━━━ Extrait fourni ━━━

Les origines de Napoléon et de son ascension aussi impitoyable que rapide, depuis sa promotion à l'époque de la Révolution jusqu'à ses derniers jours, à travers le prisme de sa relation addictive et explosive avec sa femme et unique amour, Joséphine.

TELERAMA
Hormis de spectaculaires batailles, ce biopic lourdingue sur l’empereur au bicorne est une aberration.
Après Moïse et Christophe Colomb, pourquoi pas Napoléon ? Ce n’est pas la modestie qui étouffe Ridley Scott. Toute proportion gardée, on jurerait qu’il s’est un peu reconnu dans la folie des grandeurs de l’Empereur, dans son manque certain d’humour et son art de mettre en scène la guerre. Les batailles, c’est à peu près la seule chose digne d’être sauvée. Celle, victorieuse, d’Austerlitz, avec ses soldats russes encerclés puis piégés au-dessus des étangs gelés. Mais aussi la grande débâcle de Waterloo, révélant des Britanniques parfaitement organisés, grâce à la formation en carrés de leur infanterie. Les amateurs du Prussien Carl von Clausewitz ou des parties de Risk apprécieront.

━━━

■ Consignes
1 > Réécris le passage de la critique du film sur Napoléon qui commence par les mots contenant « Les origines de » et se termine par « est une aberration. », en mettant « film » à la place de « biopic ».
2 > D'après la critique du film sur Napoléon, qu'est-ce qui est à peu près la seule chose digne d'être sauvée ?
3 > Écris la suite de la critique du film sur Napoléon, juste après sa dernière phrase.

━━━ Données fournies ━━━

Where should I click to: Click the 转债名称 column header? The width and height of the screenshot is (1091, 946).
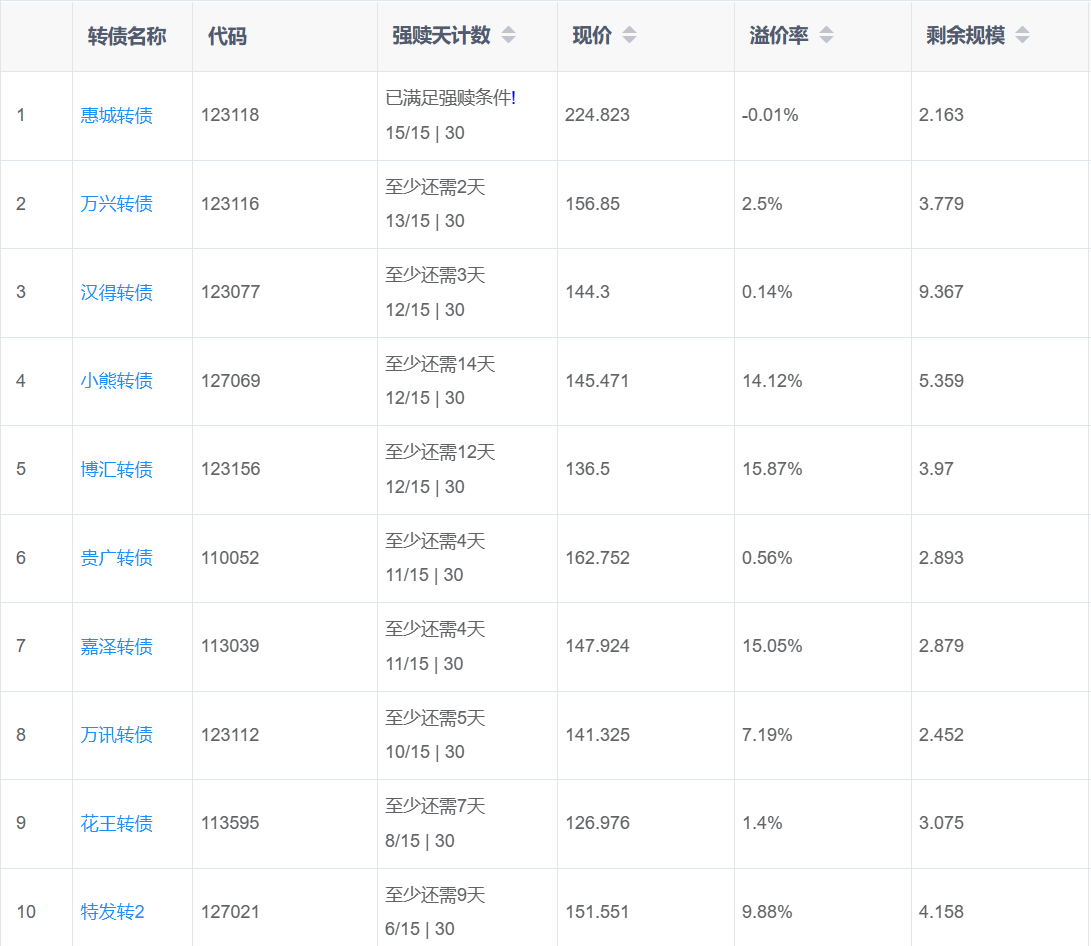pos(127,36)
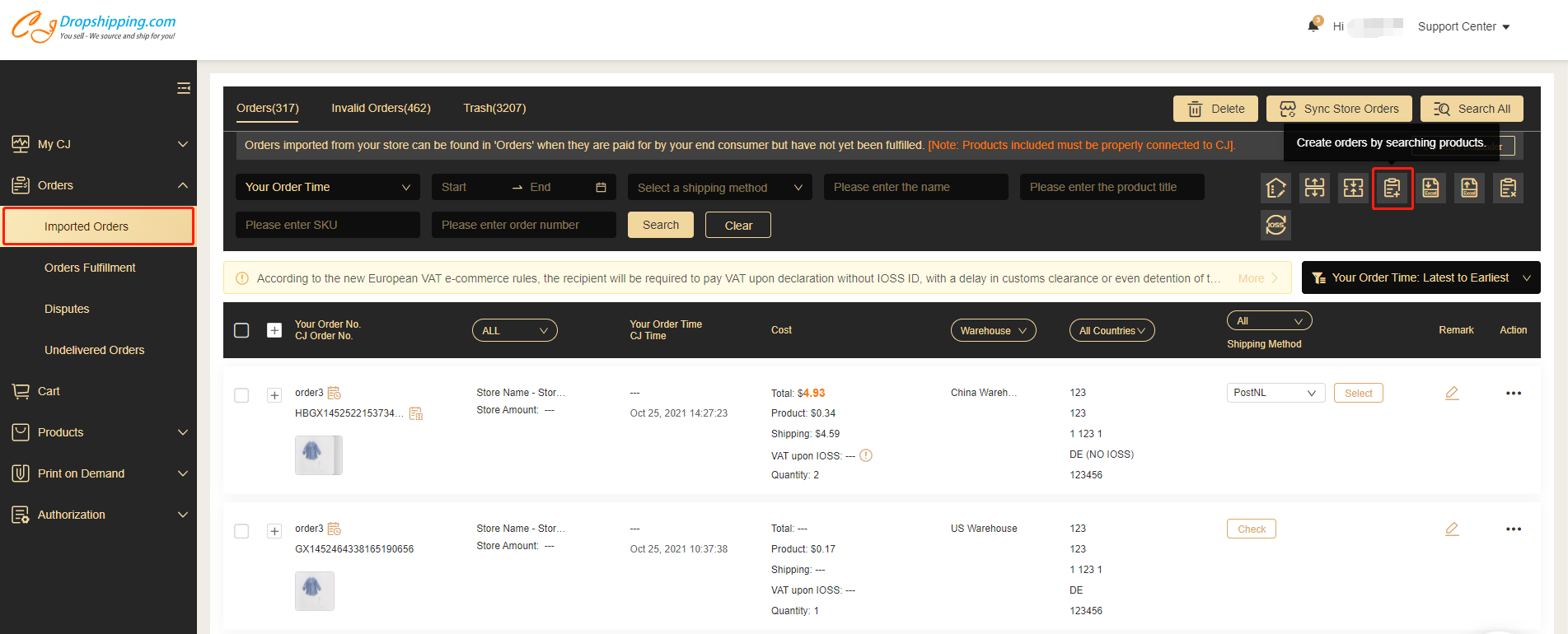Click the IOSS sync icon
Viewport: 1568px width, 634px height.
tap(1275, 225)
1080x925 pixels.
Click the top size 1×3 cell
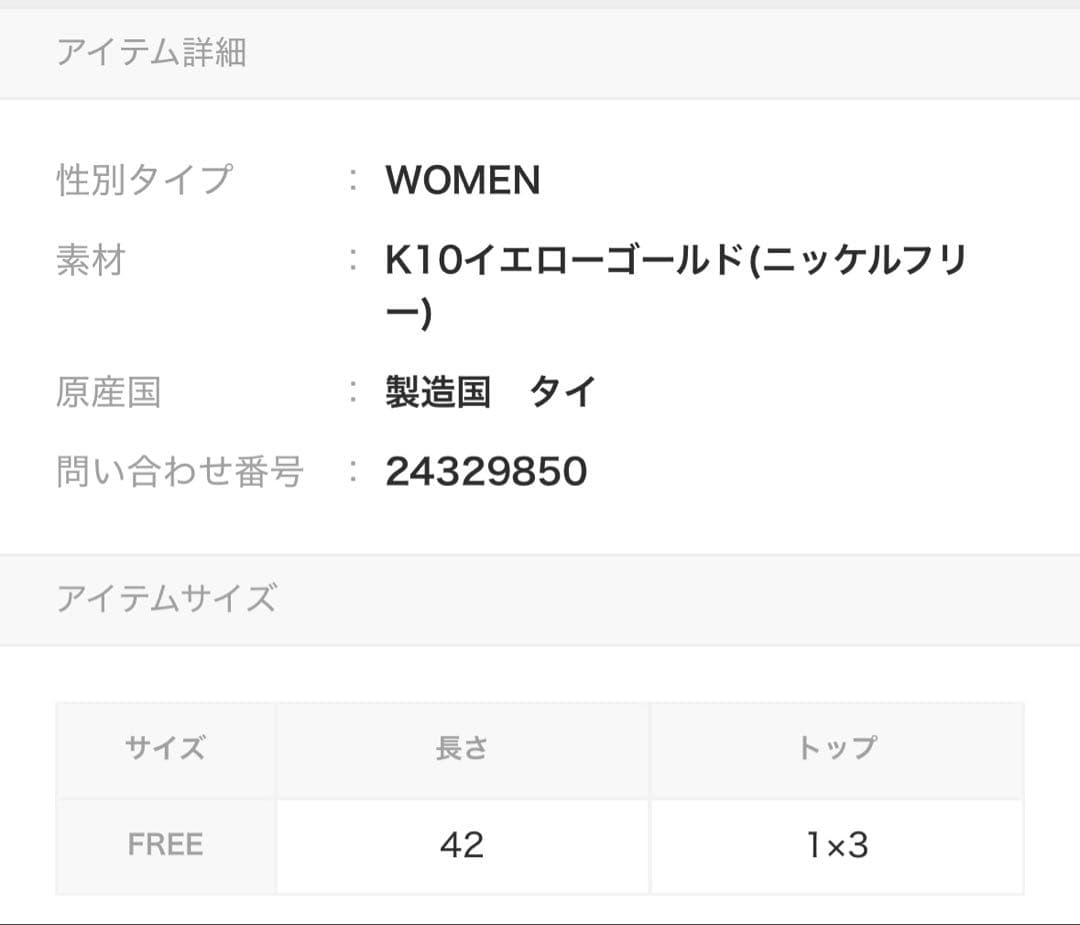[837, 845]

━━━

■ Réponses
1 >
Les origines de Napoléon et de son ascension aussi impitoyable que rapide, depuis sa promotion à l'époque de la Révolution jusqu'à ses derniers jours, à travers le prisme de sa relation addictive et explosive avec sa femme et unique amour, Joséphine.

TELERAMA
Hormis de spectaculaires batailles, ce film lourdingue sur l’empereur au bicorne est une aberration.

2 > Les batailles.

3 >
Un génie de la stratégie militaire et un envahisseur sanguinaire, voilà à quoi s’arrête ce portrait du général au bicorne. C’est insuffisant. Et désinvolte quant à la vérité factuelle – les tirs au canon sur les pyramides d’Égypte font partie des premières inexactitudes relevées par les historiens. Rien sur la politique de Napoléon en France, sa gouvernance, ses tactiques, son despotisme complexe ?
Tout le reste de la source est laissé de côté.